Java GUI listeners without AWT

I am a starting Java developer, learning just from internet tutorials. I am learning full screen GUI applications. I was told yesterday that I shouldn't use AWT in my programs, because it is outdated. I already know about light and heavyweight components, the main problem is the mouse and keyboard listeners. Why is AWT outdated? How to make a program without AWT (adding listeners to JComponents etc) (what kind of Swing things can replace the AWT)?


Solution 1:

You're mis-interpreting the information given to you. You should avoid using Swing components with AWT components. It's OK to use Swing with the AWT listener structure, layout managers, etc. and in fact it's impossible not to.

Solution 2:

There have been some good answers, but I would like to cover a slightly different aspect. Things that Swing provides beyond AWT.

Components

Swing supports styled documents in JEditorPane & JTextPane & to a limited extent using HTML in some other JComponents. AWT does not support styled documents in any component.

AWT provides no tree based structure like JTree, no tabular structure such as JTable, no version of JToolBar.

AWT has no equivalent (that I can find or recall) for JColorChooser & none for the simple utility class - JOptionPane.

Listeners

As mentioned in a comment, see the 20+ extra/alternate listeners in the javax.swing.event package.

Pluggable Look & Feel

Swing components can be set to a particular look & feel at run-time, including a native PLAF.

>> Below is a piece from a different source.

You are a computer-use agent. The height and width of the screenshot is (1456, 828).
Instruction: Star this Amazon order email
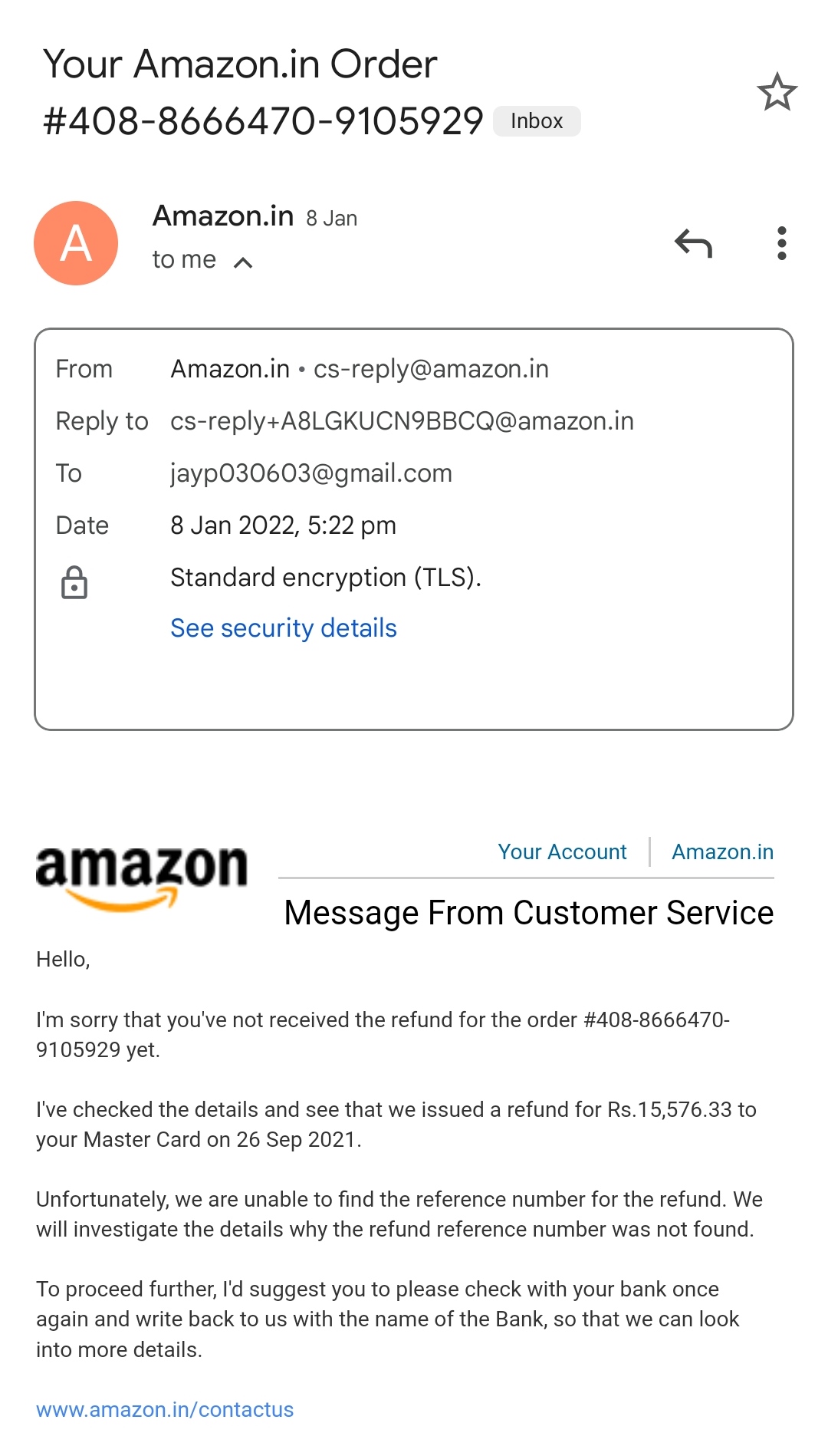[x=777, y=92]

See the screen shots on the Nested Layout Example for some more samples.

Layouts

In addition to the plethora of AWT layouts, Swing provides:

  1. BoxLayout
  2. GroupLayout
  3. OverlayLayout
  4. ScrollPaneLayout
  5. SpringLayout
  6. ViewportLayout

Other

  • Key Bindings. See How to Use Key Bindings for details.
  • UndoManager for undo/redo ability in editable documents.
  • Inbuilt double buffering to avoid flicker on repaint.
  • SwingWorker for responsive GUIs.

There is probably a lot more I missed in that brief description, but the bottom line is that Swing is an altogether newer and more enabled GUI toolkit.

Swing both builds on, and relies heavily on, classes in the AWT.